YOUR ASSIGNMENT: Looking through the records below, please work out how many lines contain "picker". Give only that number.
=== EXCERPTED RECORDS ===
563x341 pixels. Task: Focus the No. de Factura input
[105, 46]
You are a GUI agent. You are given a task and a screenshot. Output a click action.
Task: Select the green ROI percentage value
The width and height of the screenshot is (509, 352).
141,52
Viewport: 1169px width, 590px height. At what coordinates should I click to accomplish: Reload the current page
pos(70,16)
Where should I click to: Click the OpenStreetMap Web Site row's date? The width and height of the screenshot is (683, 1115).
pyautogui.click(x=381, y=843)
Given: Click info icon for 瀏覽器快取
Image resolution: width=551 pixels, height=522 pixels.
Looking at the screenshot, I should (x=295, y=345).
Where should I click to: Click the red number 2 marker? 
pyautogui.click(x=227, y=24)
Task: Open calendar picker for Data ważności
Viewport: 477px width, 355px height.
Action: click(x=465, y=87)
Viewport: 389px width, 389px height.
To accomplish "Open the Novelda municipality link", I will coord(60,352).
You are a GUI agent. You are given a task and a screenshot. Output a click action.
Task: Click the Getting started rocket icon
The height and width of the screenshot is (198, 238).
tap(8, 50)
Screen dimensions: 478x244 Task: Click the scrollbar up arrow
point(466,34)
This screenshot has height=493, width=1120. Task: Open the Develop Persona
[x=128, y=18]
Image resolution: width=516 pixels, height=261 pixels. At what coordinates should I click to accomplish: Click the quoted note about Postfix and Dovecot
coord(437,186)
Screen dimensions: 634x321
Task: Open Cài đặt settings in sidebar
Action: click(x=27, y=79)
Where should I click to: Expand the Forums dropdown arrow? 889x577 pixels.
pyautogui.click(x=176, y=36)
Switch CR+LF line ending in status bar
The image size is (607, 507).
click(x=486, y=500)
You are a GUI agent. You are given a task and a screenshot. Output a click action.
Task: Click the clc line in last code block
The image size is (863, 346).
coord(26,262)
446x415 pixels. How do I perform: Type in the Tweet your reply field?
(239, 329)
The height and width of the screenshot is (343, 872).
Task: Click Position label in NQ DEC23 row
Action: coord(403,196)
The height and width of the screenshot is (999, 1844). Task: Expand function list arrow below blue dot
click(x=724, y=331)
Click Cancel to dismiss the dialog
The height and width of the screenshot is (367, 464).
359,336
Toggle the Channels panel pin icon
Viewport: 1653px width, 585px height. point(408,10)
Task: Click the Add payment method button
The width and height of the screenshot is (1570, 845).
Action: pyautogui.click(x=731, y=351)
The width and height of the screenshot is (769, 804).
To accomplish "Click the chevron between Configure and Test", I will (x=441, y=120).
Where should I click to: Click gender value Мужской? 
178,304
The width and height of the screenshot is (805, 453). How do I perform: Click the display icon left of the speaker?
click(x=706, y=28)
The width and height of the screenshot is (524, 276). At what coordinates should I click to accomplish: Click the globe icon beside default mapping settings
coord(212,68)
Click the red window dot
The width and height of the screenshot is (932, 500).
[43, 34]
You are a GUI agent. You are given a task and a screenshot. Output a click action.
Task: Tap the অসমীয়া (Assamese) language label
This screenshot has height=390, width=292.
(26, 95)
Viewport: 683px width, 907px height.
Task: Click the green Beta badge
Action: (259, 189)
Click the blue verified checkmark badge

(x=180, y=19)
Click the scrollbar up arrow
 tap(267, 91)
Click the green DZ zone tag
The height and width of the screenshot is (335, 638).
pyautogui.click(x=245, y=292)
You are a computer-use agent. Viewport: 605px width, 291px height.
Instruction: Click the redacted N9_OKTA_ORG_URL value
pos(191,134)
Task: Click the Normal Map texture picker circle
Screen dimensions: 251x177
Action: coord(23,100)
===
OUTPUT FOR THIS TASK: 2